* **Task to complete**: How many of the lines below contain the word "Select"? Reply with only the number.
* START *
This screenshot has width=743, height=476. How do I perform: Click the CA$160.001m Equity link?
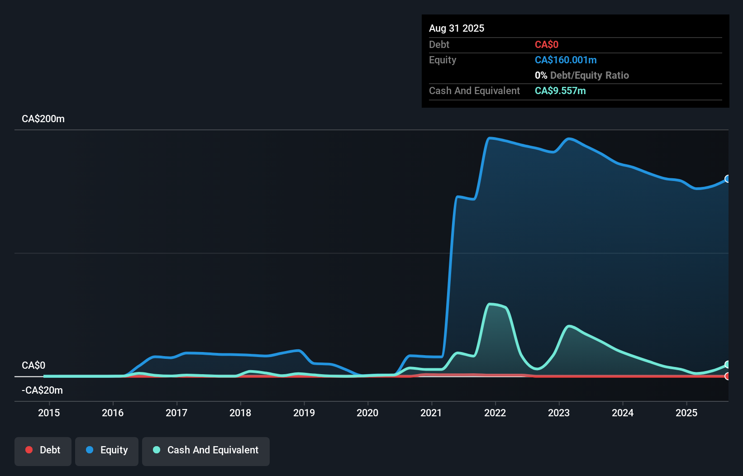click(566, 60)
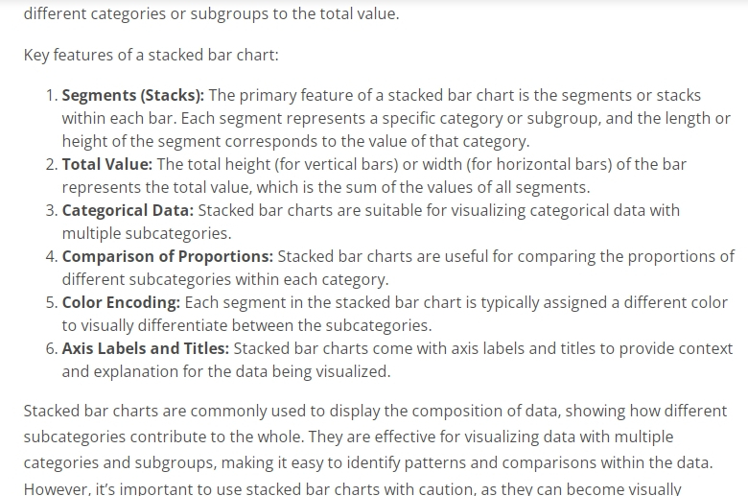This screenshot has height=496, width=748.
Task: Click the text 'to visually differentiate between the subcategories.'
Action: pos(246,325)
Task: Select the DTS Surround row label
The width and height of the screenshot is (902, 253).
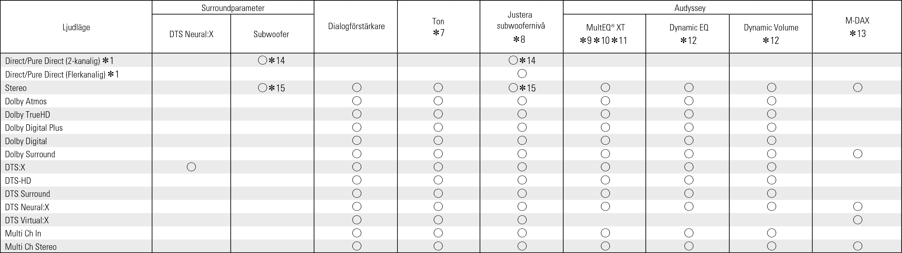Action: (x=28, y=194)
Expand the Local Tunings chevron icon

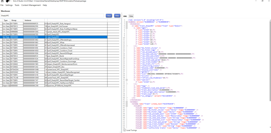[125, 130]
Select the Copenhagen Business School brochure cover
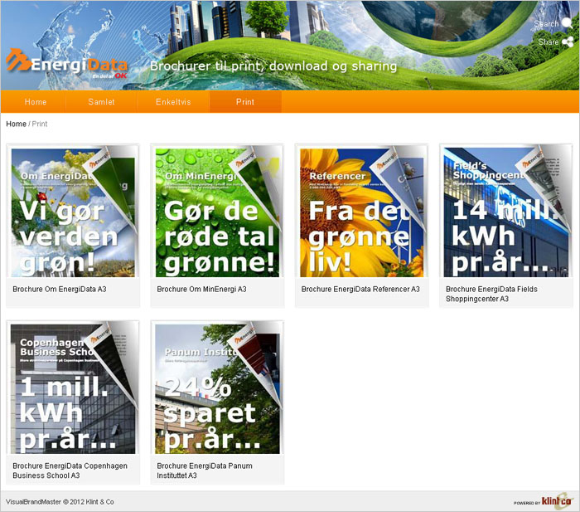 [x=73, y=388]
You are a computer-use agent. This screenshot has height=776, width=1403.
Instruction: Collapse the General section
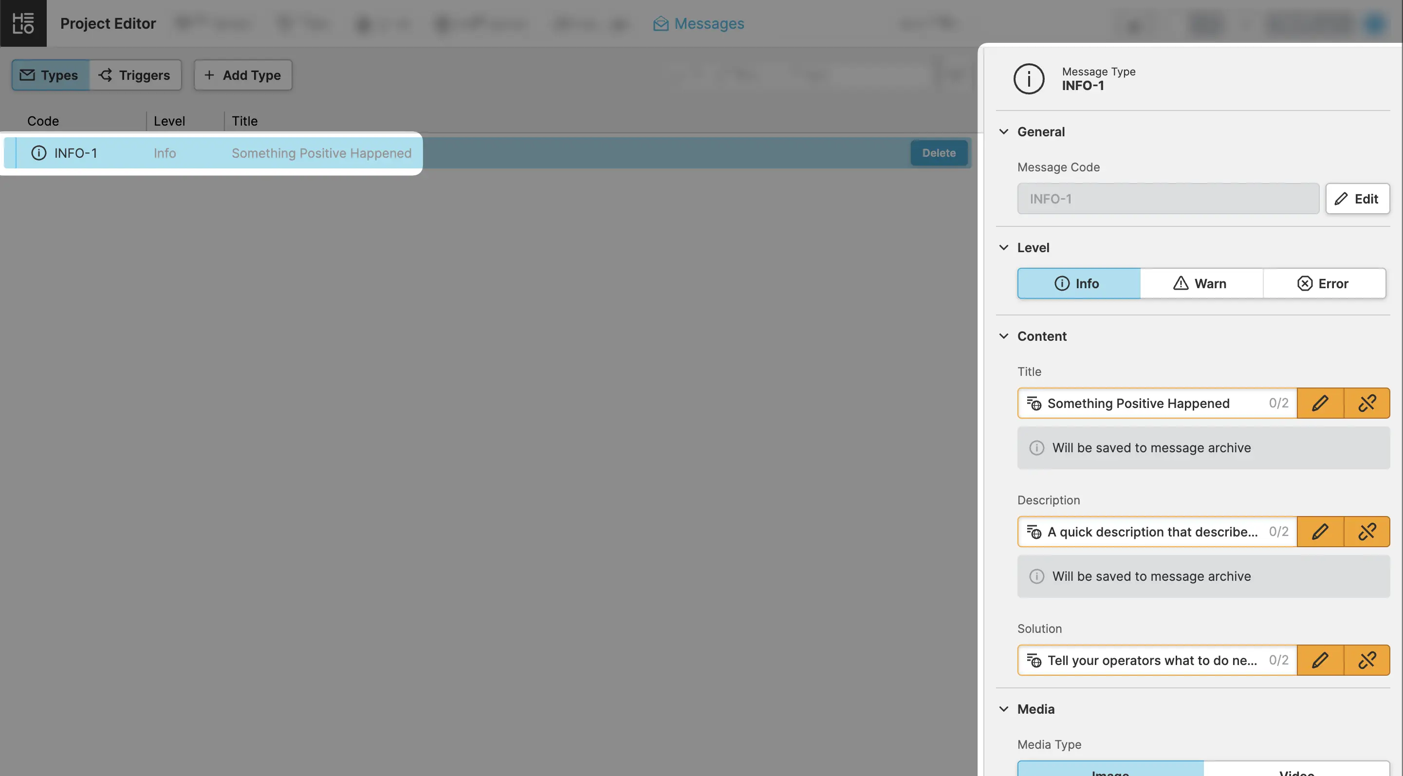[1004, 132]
* END *
* **Written response**: 2